Woolwich: the world witnesses murder
The last time people were killed on British streets for political reasons it was 7/7. We know why that happened because the bombers left videos to explain.
Spool on to yesterday and the allegedĀ attackers capitalised on the new world where almost everyone’s a paparazzi, if not a film-crew.
No need for the pre-prepared video tape – simply wander up to the nearest smartphone and start talking, meat-cleaver in hand.
The need to explain, to grandstand, isn’t new, though the brazen means is, as is the need in this case to simply stand by the body of the soldier until the police turn up.

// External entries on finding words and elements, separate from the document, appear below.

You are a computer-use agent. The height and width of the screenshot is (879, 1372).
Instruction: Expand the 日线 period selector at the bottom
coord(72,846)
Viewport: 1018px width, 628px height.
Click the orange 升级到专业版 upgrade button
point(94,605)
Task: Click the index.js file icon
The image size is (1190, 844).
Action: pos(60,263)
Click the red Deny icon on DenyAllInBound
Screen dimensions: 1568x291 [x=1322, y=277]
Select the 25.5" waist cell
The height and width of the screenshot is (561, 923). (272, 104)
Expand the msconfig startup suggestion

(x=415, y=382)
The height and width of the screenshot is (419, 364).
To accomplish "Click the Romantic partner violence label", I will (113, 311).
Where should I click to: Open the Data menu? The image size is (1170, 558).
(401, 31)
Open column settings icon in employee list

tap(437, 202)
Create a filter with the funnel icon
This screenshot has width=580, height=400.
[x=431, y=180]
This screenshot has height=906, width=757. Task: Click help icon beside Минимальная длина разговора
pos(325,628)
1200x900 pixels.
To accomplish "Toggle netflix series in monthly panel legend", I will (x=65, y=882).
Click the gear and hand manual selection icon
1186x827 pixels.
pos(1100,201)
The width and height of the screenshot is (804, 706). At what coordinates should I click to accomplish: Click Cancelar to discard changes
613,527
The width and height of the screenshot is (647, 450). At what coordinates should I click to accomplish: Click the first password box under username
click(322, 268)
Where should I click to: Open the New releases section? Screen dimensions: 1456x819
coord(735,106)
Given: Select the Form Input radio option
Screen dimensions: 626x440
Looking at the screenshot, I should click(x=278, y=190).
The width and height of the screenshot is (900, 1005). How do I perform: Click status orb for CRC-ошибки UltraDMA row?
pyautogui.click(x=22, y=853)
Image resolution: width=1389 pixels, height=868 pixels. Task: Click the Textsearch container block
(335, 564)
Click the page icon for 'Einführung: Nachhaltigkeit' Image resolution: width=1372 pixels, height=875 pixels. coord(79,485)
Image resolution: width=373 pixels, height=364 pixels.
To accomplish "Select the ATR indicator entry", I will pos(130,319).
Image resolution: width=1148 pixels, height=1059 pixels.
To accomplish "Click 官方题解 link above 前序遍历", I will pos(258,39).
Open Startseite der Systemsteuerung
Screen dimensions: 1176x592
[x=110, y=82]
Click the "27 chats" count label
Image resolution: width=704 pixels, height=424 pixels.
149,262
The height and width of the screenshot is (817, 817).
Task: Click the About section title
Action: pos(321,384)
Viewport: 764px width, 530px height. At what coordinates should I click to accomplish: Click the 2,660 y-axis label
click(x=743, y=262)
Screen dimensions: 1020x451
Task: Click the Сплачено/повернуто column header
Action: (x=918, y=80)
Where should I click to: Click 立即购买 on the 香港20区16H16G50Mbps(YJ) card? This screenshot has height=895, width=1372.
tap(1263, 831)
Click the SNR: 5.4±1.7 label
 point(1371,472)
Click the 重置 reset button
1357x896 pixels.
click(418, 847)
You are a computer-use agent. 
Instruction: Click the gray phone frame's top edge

The sheer insouciance of the suspected attackers, bloodstained, addressing the smartphone-witness, the blood, the body in the road – images which will haunt the public consciousness for a long time to come.
Of course the bloody methodology is not new either. The al-Qaeda reversion to medieval levels of hatchet brutality married to this century’s video technology has a brutal and well-established pedigree from Pakistan to Iraq via Afghanistan.
Ahmed Omar Saeed Sheikh was the man who cut Daniel Pearl’s head off in Pakistan. He was from a leafy street in Wanstead on the outskirts of London – his parents, who still run a clothing business in the east end – even sent him to the local private school, Forest.
The irony is, such young men are complaining at the British army, when that institution is out of Iraq and soon out of Afghanistan at the end of next year.